### Work item
Answer with one number only: the count of lines below that hold the word "Task".
Start of Records provided
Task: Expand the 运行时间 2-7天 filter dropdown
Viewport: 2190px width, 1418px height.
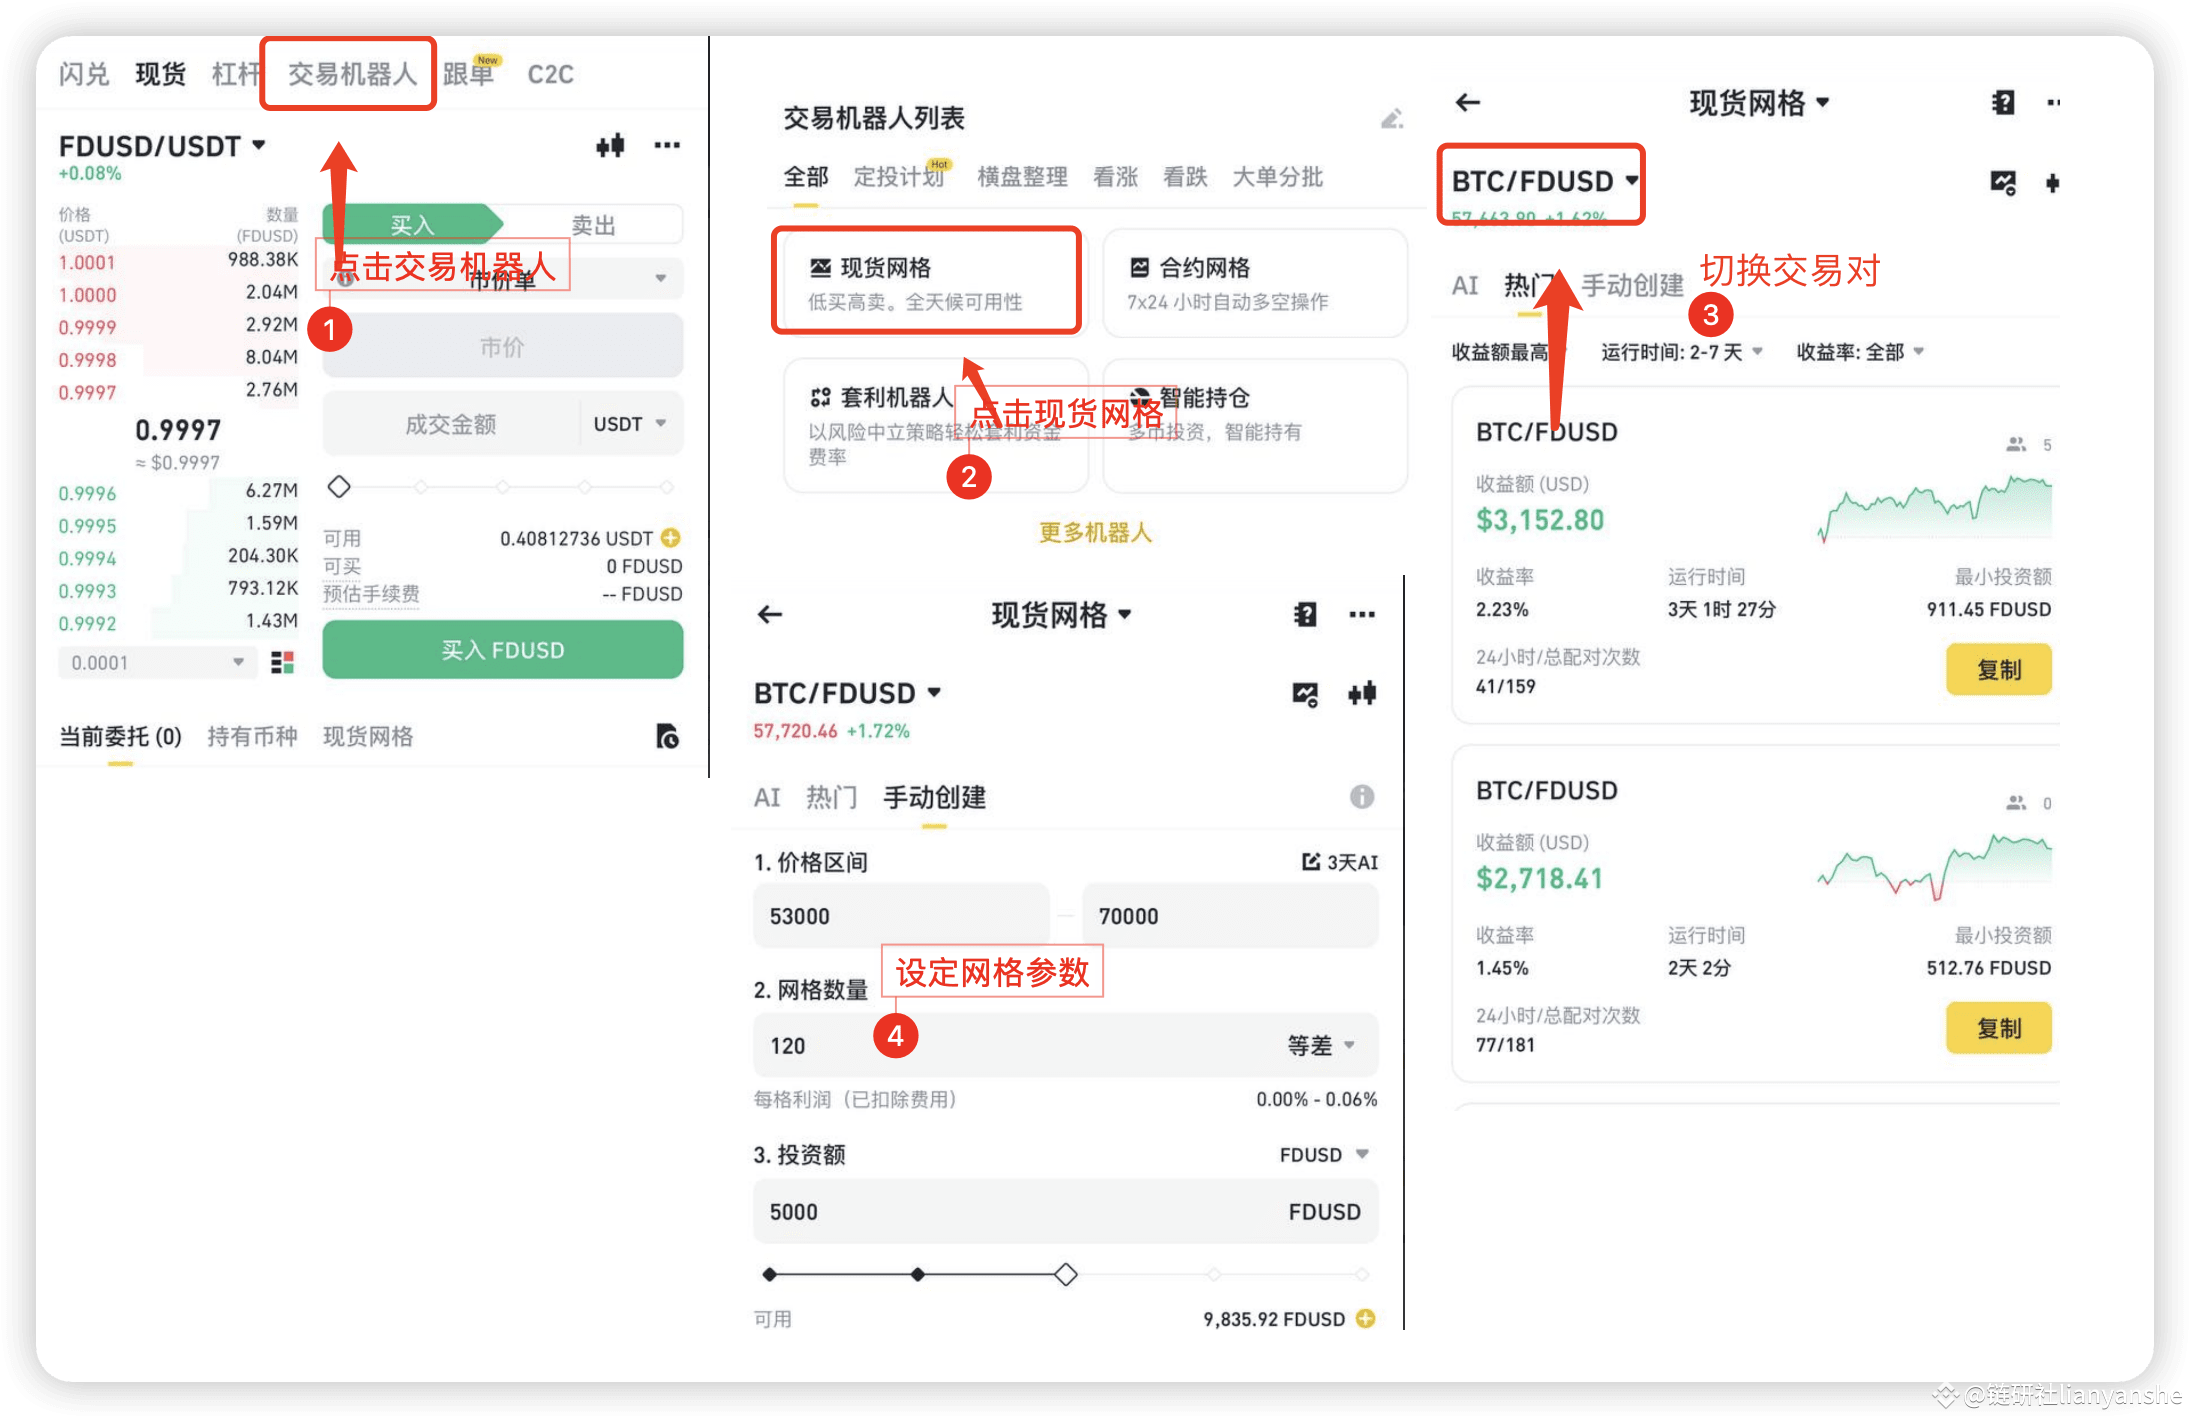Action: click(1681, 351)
End of Records provided
Start of Records provided
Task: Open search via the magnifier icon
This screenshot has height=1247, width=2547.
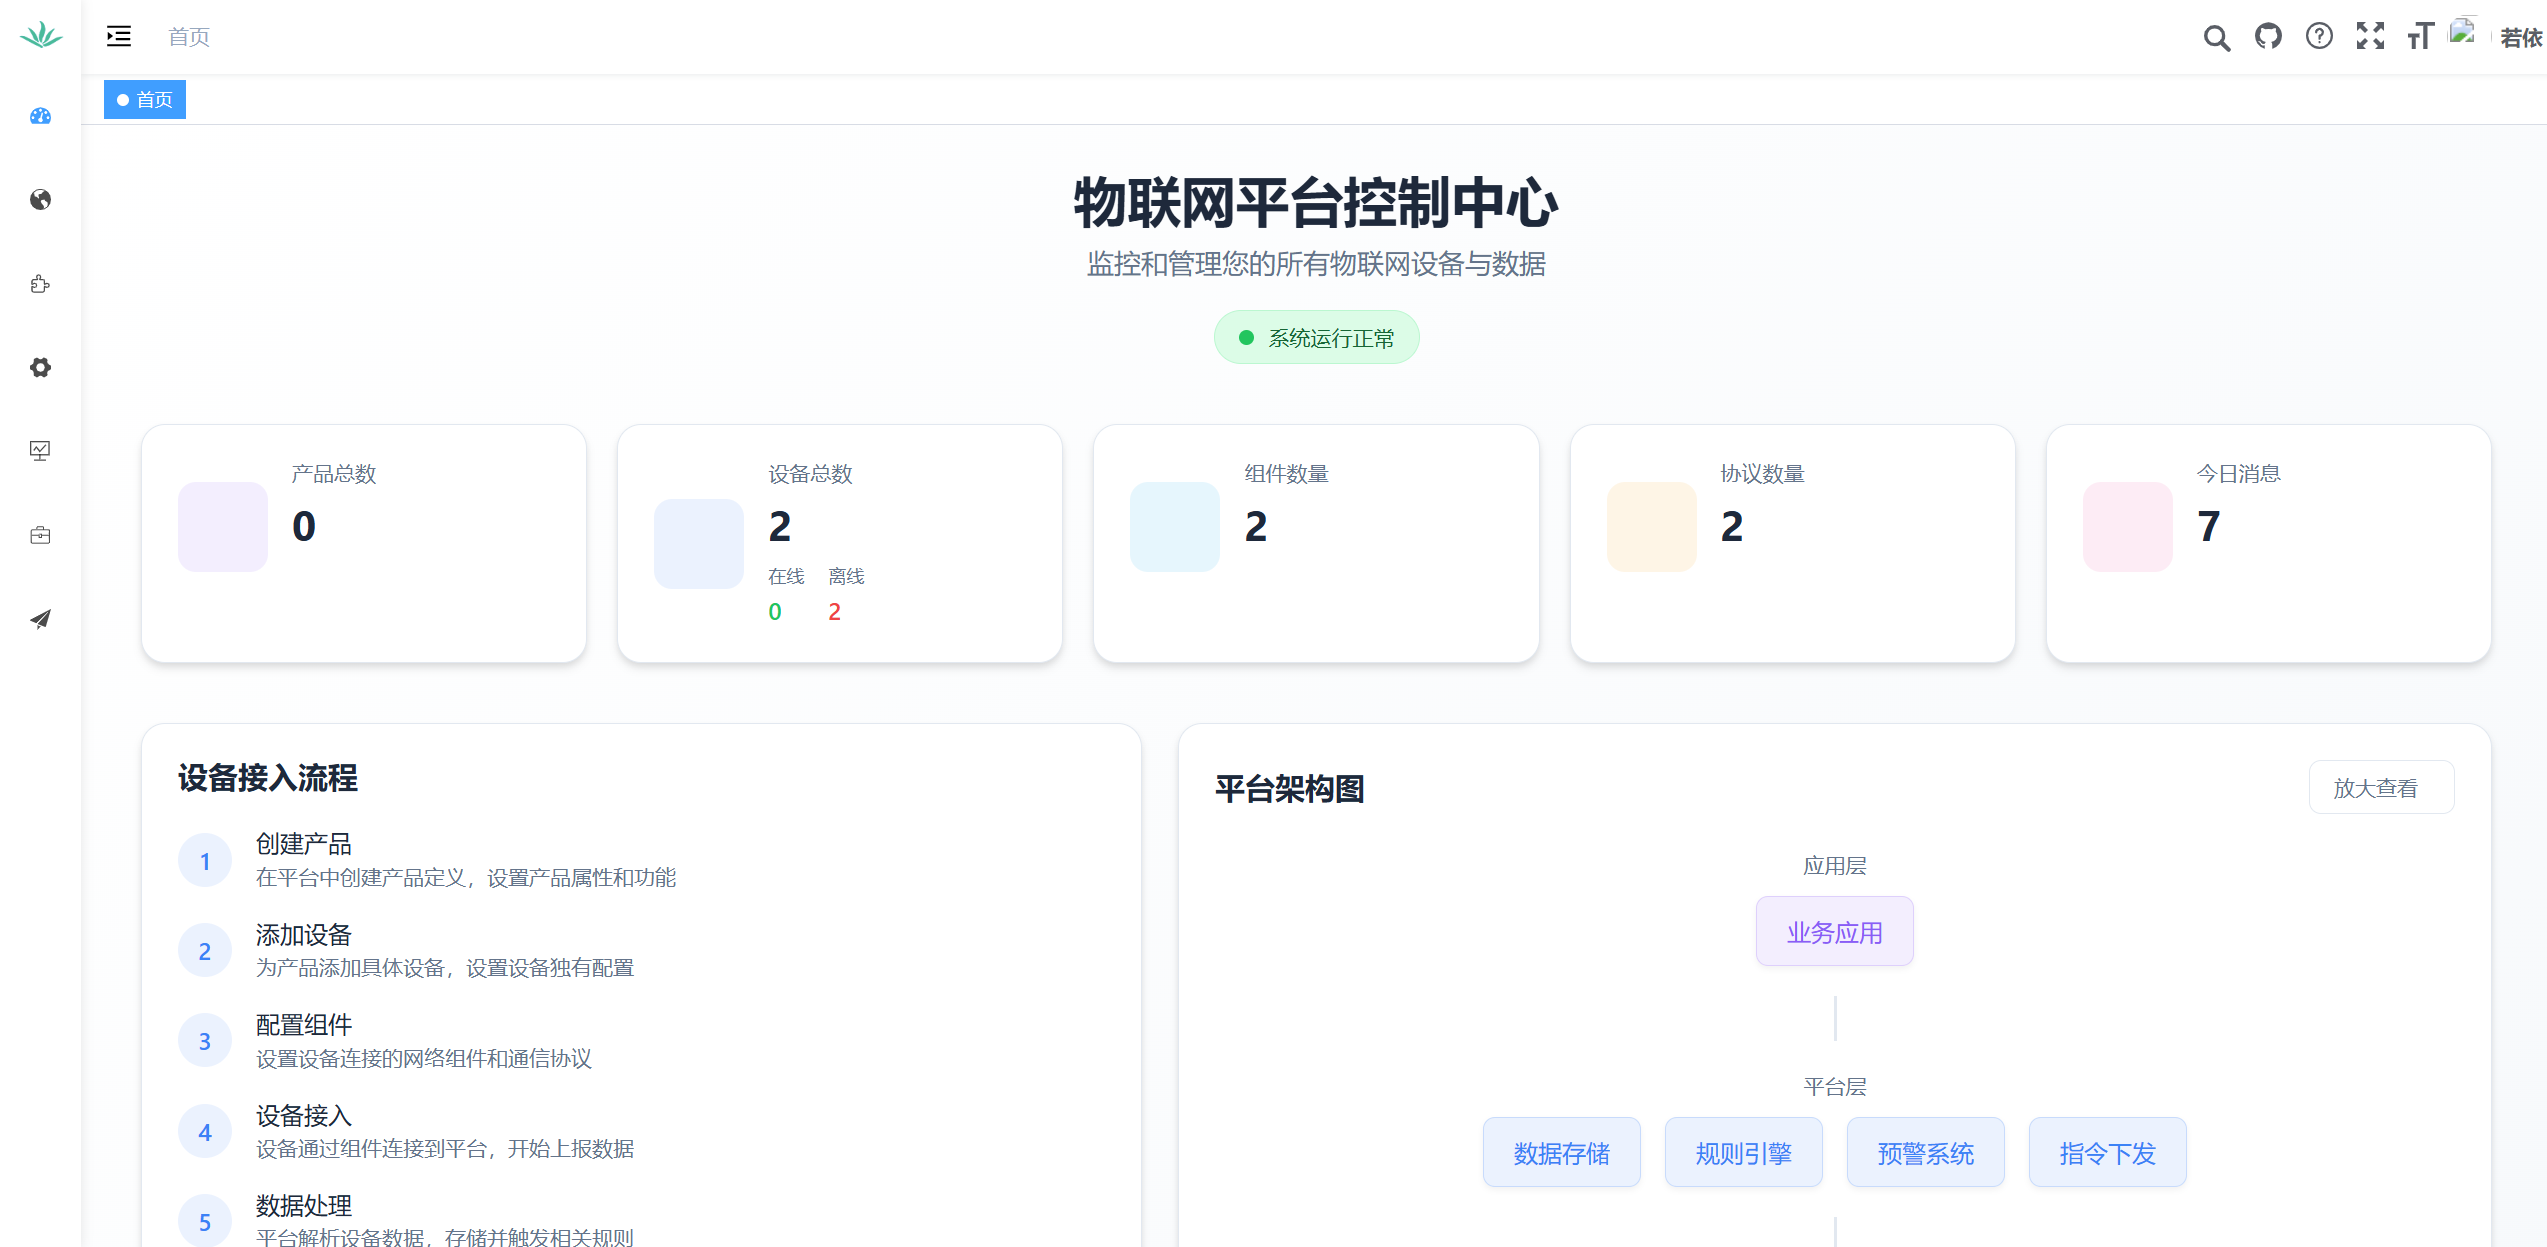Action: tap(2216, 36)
End of Records provided
### Exercise result
2